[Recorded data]
□ □ □ □ □ □ □

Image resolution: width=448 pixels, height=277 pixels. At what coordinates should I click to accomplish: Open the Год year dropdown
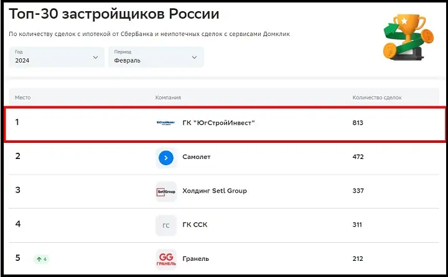click(x=56, y=57)
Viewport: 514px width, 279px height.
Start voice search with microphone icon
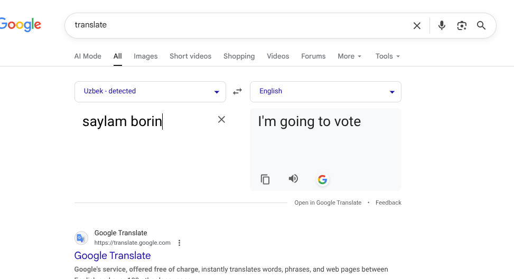pyautogui.click(x=442, y=25)
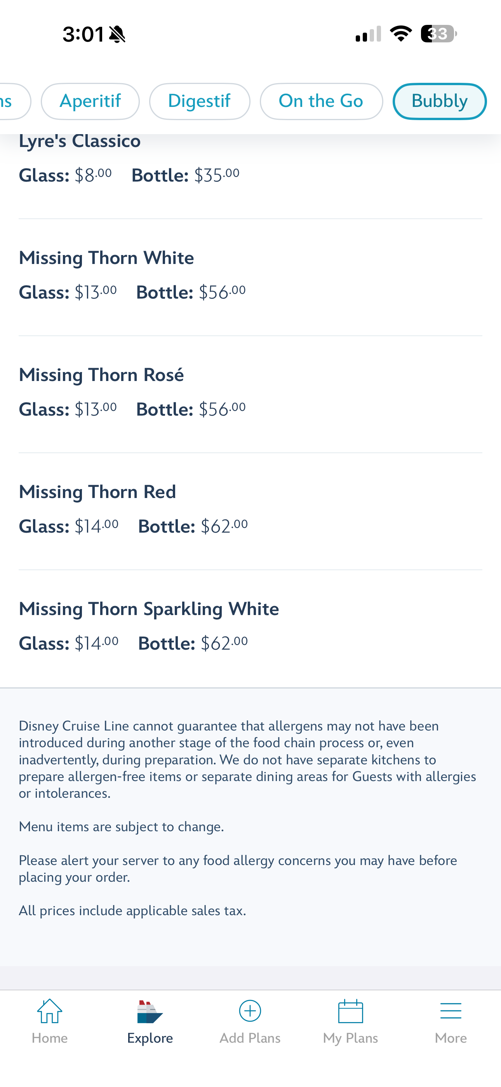Viewport: 501px width, 1087px height.
Task: Tap the Add Plans plus icon
Action: coord(250,1011)
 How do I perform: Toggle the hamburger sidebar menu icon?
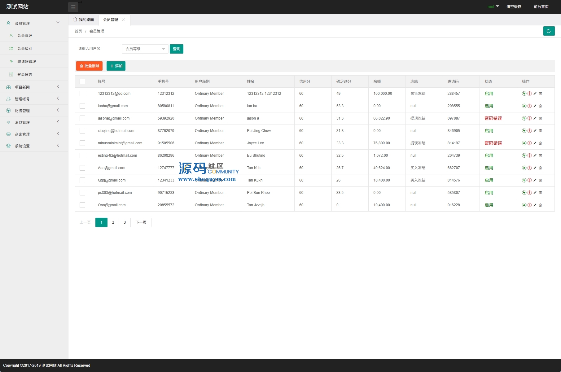coord(73,7)
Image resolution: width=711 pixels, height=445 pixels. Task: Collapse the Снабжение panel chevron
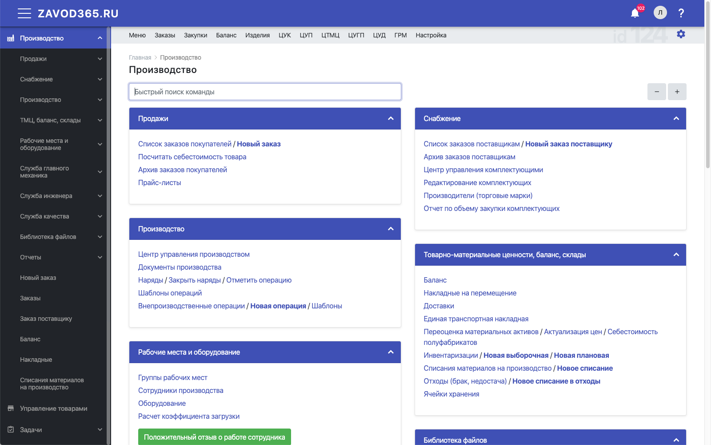click(x=676, y=118)
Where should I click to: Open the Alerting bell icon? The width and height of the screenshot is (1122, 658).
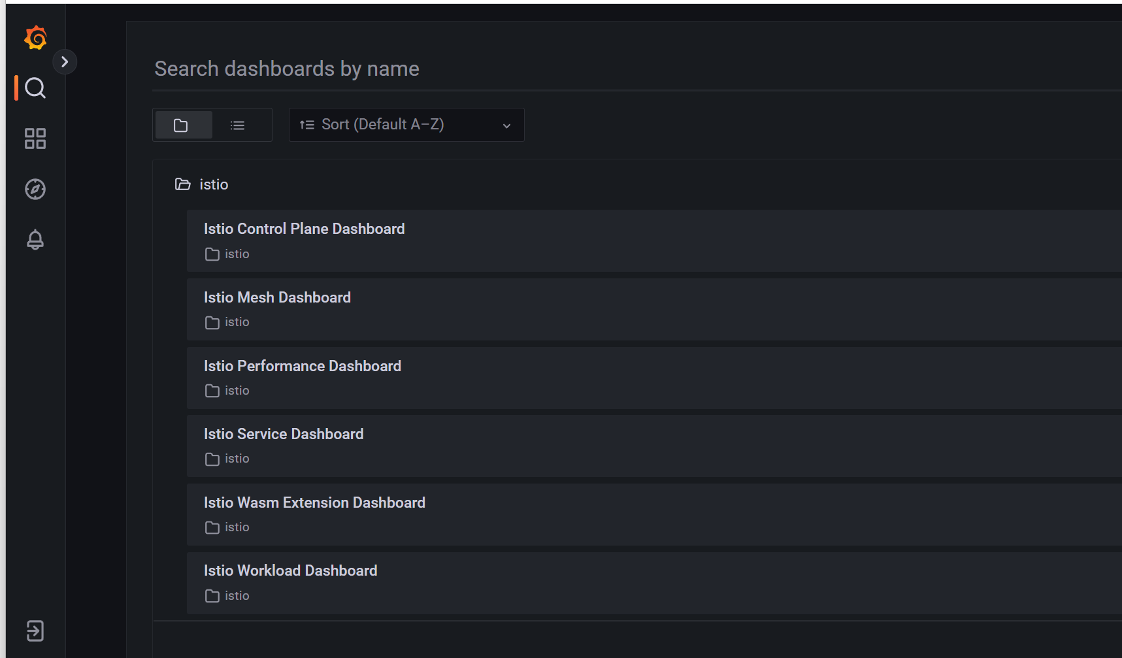coord(35,240)
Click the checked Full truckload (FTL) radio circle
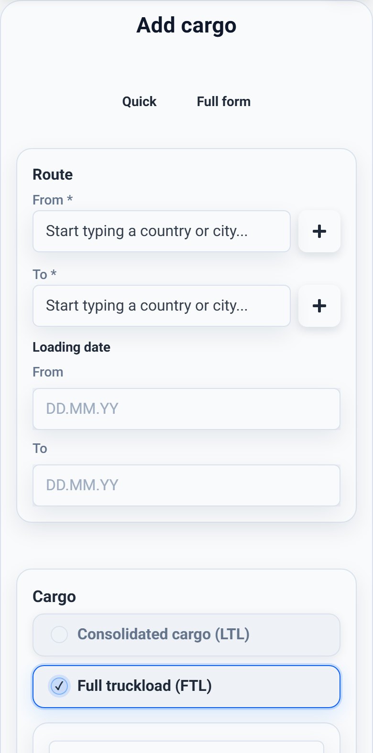The height and width of the screenshot is (753, 373). click(59, 686)
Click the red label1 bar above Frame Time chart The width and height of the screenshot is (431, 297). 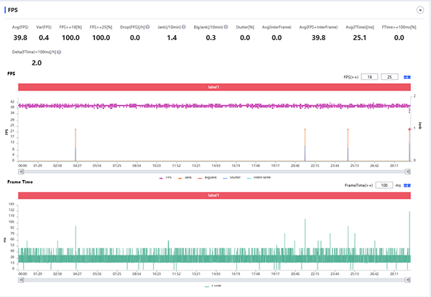click(213, 195)
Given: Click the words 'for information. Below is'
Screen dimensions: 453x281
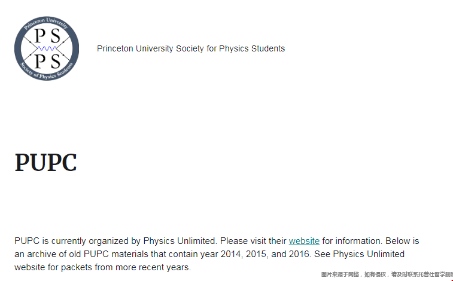Looking at the screenshot, I should click(370, 241).

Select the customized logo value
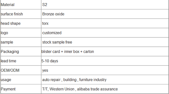pos(52,33)
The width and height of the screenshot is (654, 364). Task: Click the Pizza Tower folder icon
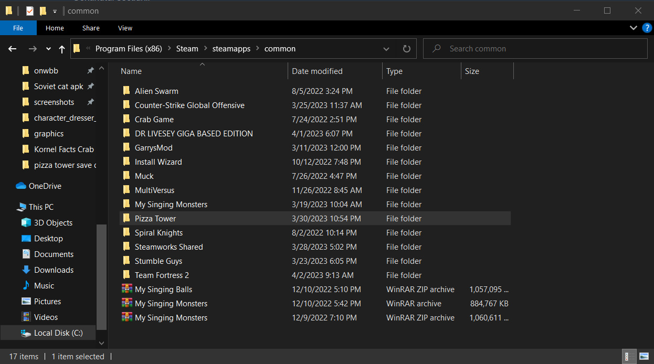(126, 218)
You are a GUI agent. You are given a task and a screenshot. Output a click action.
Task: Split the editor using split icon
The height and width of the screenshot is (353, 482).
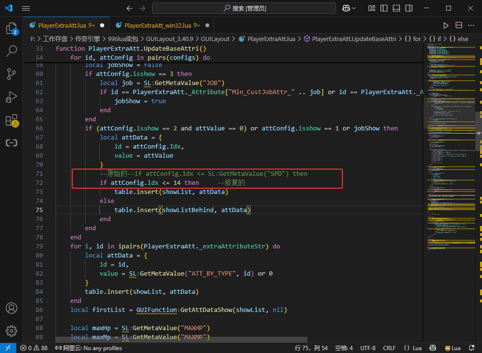click(459, 25)
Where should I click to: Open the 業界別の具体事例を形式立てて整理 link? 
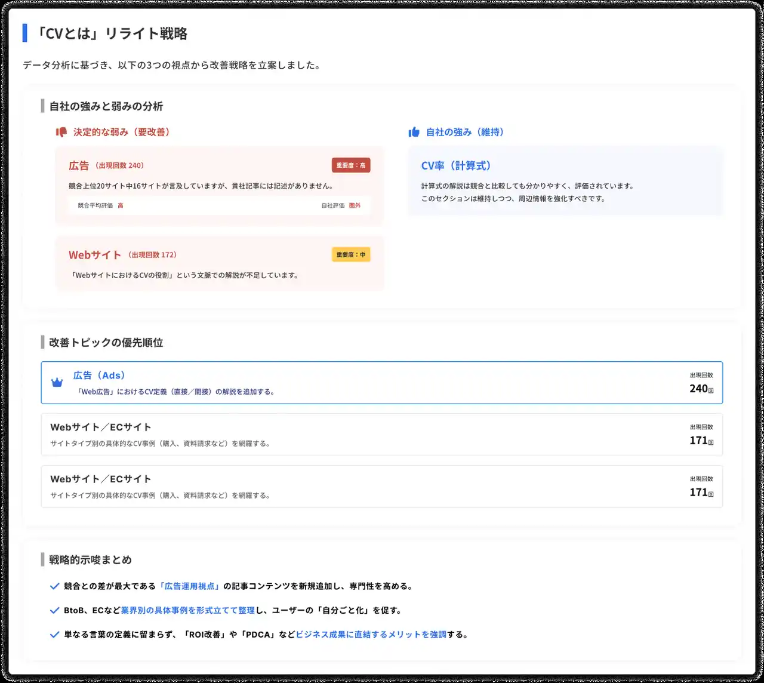tap(188, 610)
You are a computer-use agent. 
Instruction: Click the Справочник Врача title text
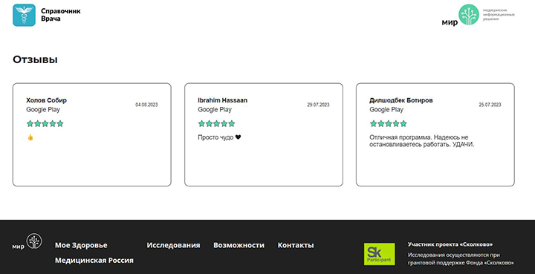[61, 15]
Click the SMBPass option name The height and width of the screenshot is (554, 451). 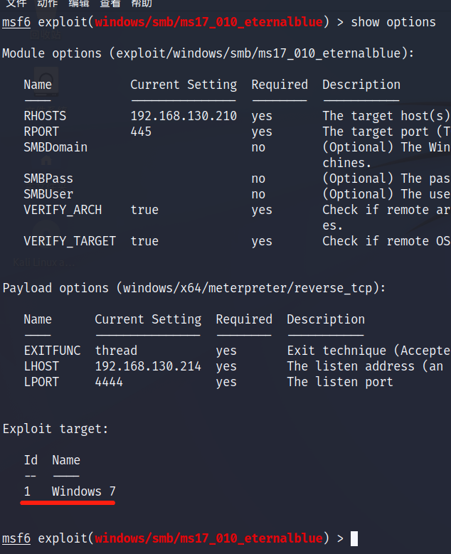(x=48, y=179)
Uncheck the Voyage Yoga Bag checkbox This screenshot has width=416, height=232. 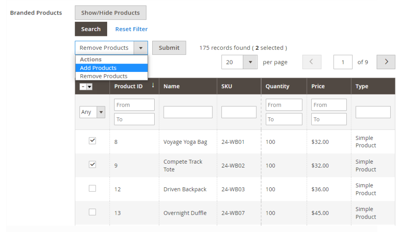[x=92, y=141]
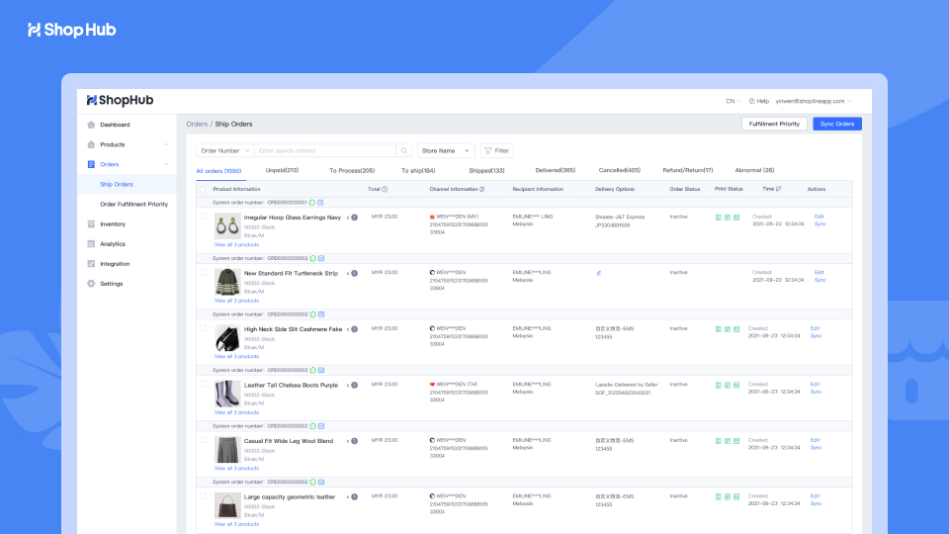Screen dimensions: 949x534
Task: Click the Settings gear icon in sidebar
Action: [x=91, y=284]

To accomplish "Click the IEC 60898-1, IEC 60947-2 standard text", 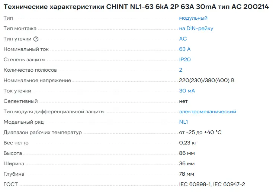I will point(212,184).
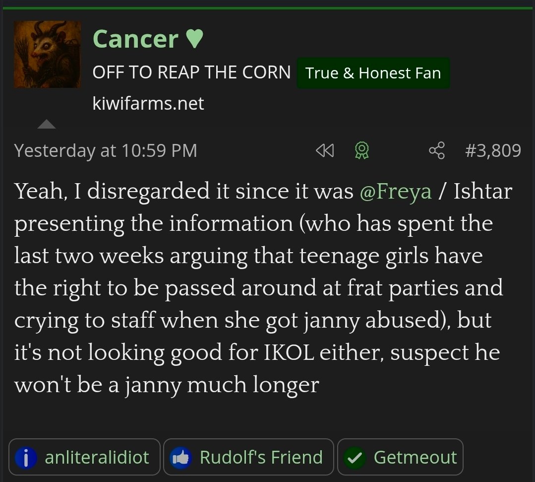Click the Yesterday at 10:59 PM timestamp

[x=106, y=150]
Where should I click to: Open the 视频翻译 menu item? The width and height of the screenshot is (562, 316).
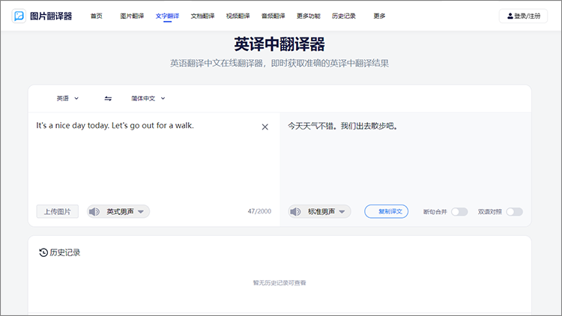238,16

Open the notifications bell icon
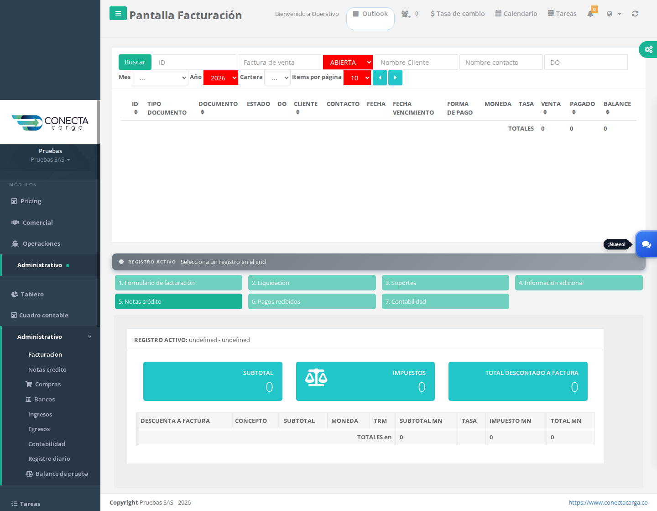[x=590, y=14]
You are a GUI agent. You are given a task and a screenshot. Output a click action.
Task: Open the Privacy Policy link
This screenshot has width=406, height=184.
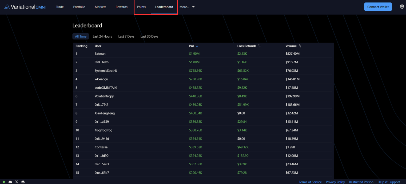coord(335,182)
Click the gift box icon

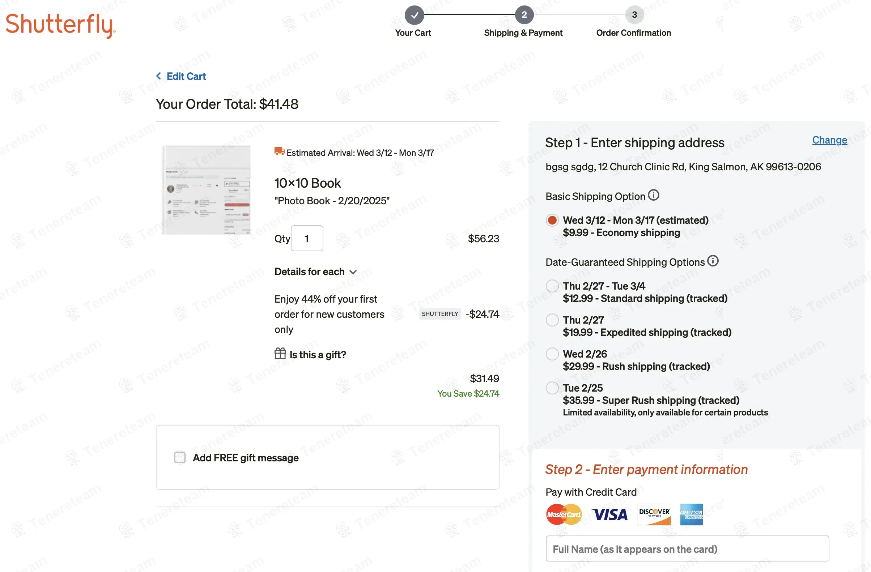click(280, 354)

□ □ □ □ □ □ □

AIM OF THE TASK: After locating the line with "This screenshot has width=406, height=184.", transcribe it and the rest of the data above exactly as written, without any picture.

ANSWER FOR THE TASK:
This screenshot has width=406, height=184.
coord(335,182)
Click the gift box icon

click(280, 354)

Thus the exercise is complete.